Utilizing automated online data collection techniques, product co-creation activities following the purchase of a product were observed. Integrating product co-creation activity, community engagement activity, and individual level product consumption activity over 32 weeks, the authors use a dynamic segmentation model to study post-purchase co-creation.

Among their findings:

  • Three distinct segments of co-creation participation exist: Co-creation Creators, Co-creation Consumers, and Core Product Users.
  • Co-creation Creators are motivated by interaction and communication with likeminded Creators, but not other Creators’ co-creation activity, nor interaction with the Co-creation Consumer community.
  • Co-creation Consumers are self-focused on their own behavior and relatively insensitive to the community, despite the fact they rely on Creators to generate content for consumption.
  • Core Consumers are influenced by Co-creation Consumer community activity, suggesting that despite their lack of participation, they may listen to, and act upon trends within the community.
  • Product promotions influence Co-creation Creators and Core Consumers to consume the product more, despite the fact that all individuals have already purchased the product, providing interesting support for the role of post-sale promotions.
  • Co-creation media coverage negatively influences Core Consumer consumption.

Managers need to recognize that Co-Creation Creators and Co-Creation Consumers comprise a disproportionate percentage of total consumption, and may respond to different motivators than traditional Core Consumers.

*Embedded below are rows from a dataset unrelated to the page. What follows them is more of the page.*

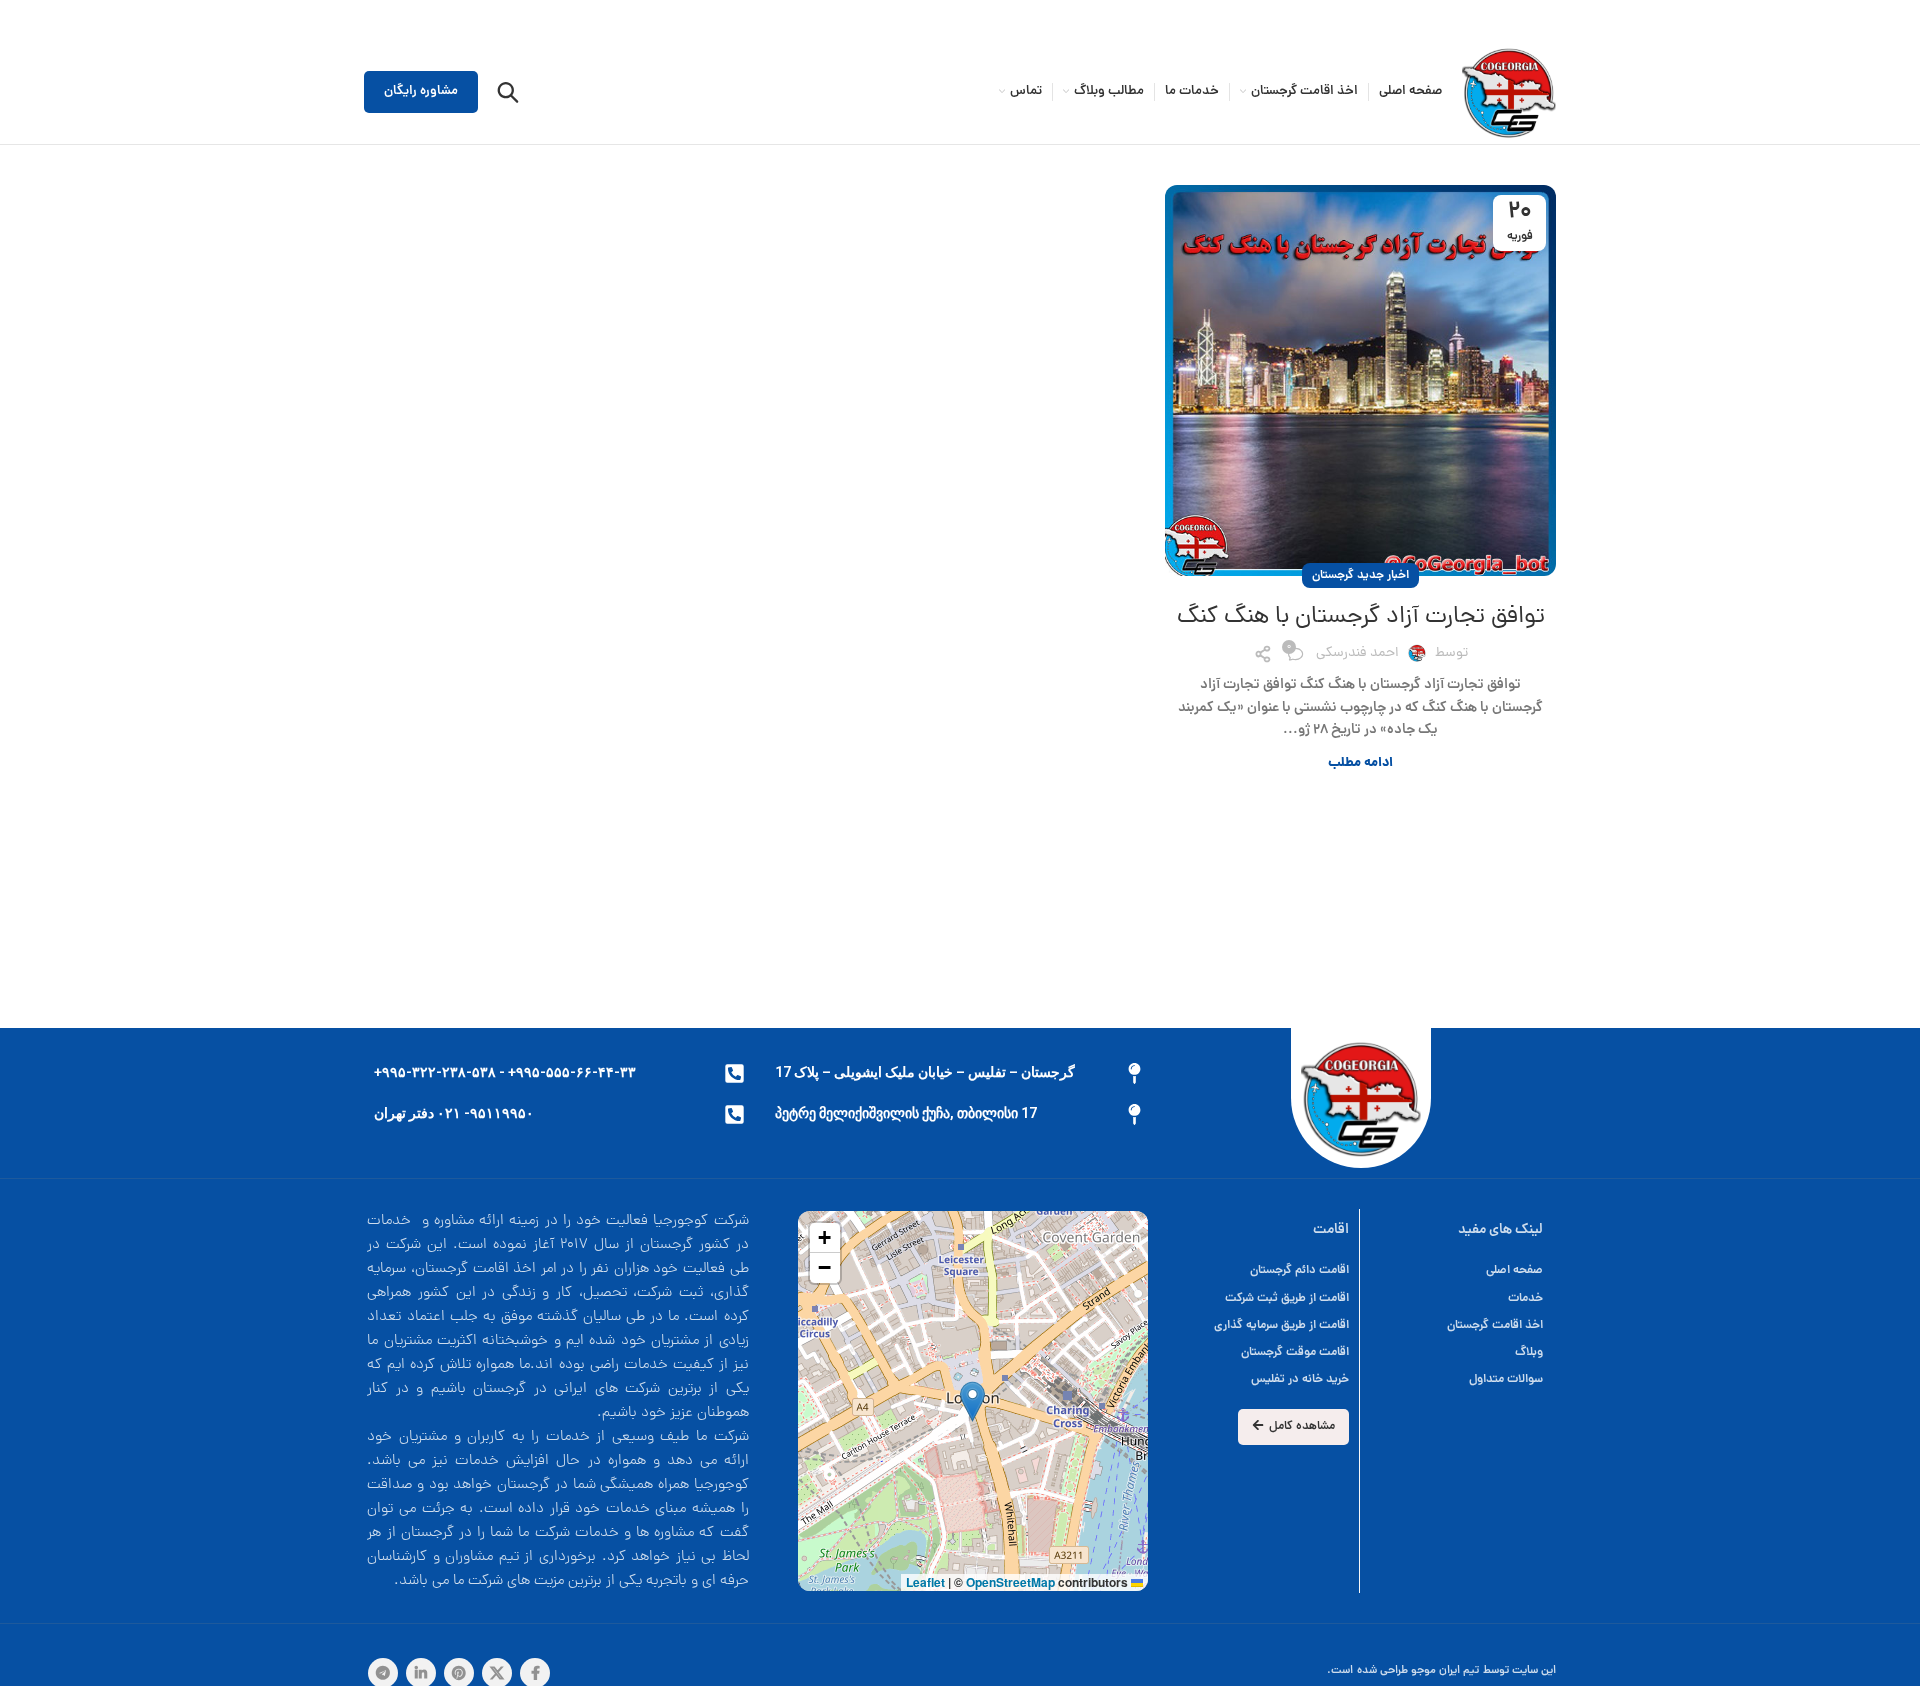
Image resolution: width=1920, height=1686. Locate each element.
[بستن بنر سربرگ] (25, 20)
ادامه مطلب (1360, 763)
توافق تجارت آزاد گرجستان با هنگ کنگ (1361, 617)
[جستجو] (508, 92)
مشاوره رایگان (421, 91)
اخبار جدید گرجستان (1360, 575)
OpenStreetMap (1010, 1582)
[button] (972, 1401)
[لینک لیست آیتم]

Management of both segments may be best achieved through maintenance of a healthy community and through motivation of the Co-Creation Creator segment, either by providing software tools or through co-creation incentives. Furthermore, promotions appear to effectively motivate product consumption even post-purchase.

Keith Marion Smith is Assistant Professor of Marketing, D’Amore-McKim School of Business, Northeastern University. John Hulland is Emily H. and Charles M. Tanner, Jr. Chair in Sales Management and Professor of Marketing, Terry College of Business, University of Georgia. Andrew Stephen is L’Oréal Professor of Marketing, Said Business School, University of Oxford.

The authors wish to thank the Marketing Science Institute and the University of Georgia for their gracious financial support of this research, and Scott Thompson for valuable research methodology feedback and suggestions.